But drops at 7.9 percent compared to a year before
According to official flash calculations, private property prices in Singapore dropped 2.5 percent in 2019 in comparison to the 7.9 percent increase back in 2018, reported Channel News Asia.
The private residential property index rose by 0.3 percent to 153.3 points in the fourth quarter of the year, after two consecutive quarters of increase.
Head of research for Singapore at Colliers International Tricia Song said: “The slowing pace of price increase indicates a stabilised environment, reducing any risk of the government imposing more cooling measures at this stage.”
“With home prices highly correlated to household income and the economy, we expect private residential prices could grow 3 percent in 2020, tracking a recovery in economic growth,” she further explained.
Meanwhile, head of research and consultancy for OrangeTee and Tie Christine Sun said that a variety of factors will sustain the demand, aside from the influence of the external economy.

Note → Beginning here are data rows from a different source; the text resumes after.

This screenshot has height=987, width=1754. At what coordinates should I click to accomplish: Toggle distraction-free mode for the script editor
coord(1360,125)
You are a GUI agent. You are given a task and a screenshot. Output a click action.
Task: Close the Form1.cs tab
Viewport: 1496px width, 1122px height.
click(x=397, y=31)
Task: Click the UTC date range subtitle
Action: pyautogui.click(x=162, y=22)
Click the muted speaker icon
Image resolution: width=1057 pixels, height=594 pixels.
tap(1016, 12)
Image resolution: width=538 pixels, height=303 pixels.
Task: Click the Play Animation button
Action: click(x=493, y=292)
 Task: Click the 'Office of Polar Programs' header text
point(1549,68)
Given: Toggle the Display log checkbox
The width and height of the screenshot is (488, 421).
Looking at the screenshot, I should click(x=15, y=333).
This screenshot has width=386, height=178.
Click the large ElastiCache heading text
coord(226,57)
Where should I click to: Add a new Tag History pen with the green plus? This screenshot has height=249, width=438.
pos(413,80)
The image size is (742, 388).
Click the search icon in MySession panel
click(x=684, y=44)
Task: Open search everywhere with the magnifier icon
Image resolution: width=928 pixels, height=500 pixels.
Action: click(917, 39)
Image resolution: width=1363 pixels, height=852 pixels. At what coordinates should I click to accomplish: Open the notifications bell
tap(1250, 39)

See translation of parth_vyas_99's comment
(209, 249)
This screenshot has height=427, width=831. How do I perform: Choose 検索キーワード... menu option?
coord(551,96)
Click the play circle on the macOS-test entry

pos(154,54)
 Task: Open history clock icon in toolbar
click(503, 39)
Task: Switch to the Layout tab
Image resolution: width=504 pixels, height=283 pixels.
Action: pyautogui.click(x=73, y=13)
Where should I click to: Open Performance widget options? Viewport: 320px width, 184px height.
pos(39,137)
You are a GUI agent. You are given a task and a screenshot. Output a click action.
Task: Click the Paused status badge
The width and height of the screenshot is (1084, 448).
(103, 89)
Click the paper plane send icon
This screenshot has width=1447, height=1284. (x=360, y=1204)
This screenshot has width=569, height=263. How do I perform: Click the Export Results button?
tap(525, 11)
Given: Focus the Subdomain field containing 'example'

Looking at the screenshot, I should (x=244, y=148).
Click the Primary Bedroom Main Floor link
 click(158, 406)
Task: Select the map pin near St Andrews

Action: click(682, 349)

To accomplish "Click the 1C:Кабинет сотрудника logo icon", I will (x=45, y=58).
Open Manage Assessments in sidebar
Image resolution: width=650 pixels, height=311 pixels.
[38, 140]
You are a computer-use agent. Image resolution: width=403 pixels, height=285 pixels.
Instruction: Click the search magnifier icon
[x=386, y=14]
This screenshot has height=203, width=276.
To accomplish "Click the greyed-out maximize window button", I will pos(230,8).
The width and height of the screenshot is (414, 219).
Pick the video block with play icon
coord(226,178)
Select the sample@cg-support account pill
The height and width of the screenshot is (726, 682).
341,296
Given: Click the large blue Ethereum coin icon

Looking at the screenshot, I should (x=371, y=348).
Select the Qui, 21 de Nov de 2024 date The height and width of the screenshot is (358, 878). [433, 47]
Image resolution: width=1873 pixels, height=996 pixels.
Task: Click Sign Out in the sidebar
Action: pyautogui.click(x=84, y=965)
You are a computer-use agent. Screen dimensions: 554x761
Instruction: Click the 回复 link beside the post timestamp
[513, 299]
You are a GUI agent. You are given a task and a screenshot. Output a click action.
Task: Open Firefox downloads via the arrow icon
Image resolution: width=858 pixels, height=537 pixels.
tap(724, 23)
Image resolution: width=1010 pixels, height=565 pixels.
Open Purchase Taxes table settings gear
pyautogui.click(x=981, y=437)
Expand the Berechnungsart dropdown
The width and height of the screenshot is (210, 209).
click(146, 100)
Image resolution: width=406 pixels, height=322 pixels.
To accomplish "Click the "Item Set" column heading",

“As we approach the dawn of a new decade, we remain sanguine about the private residential market. While the market will undoubtedly be influenced by the wider economy, several factors like the easing of trade tensions, interest rate cuts, positive employment numbers and strong income growth will continue to sustain demand and boost buyers’ confidence,” she said.
The Urban Redevelopment Authority’s published data revealed that the growth in the fourth quarter was bolstered by the four percent rise in landed property prices and the 2.9 percent increase in non-landed property prices Outside Central Region.
Private property prices declined by 3.7 percent in the Core Central Region and by 1.4 percent in the Rest of Central Region.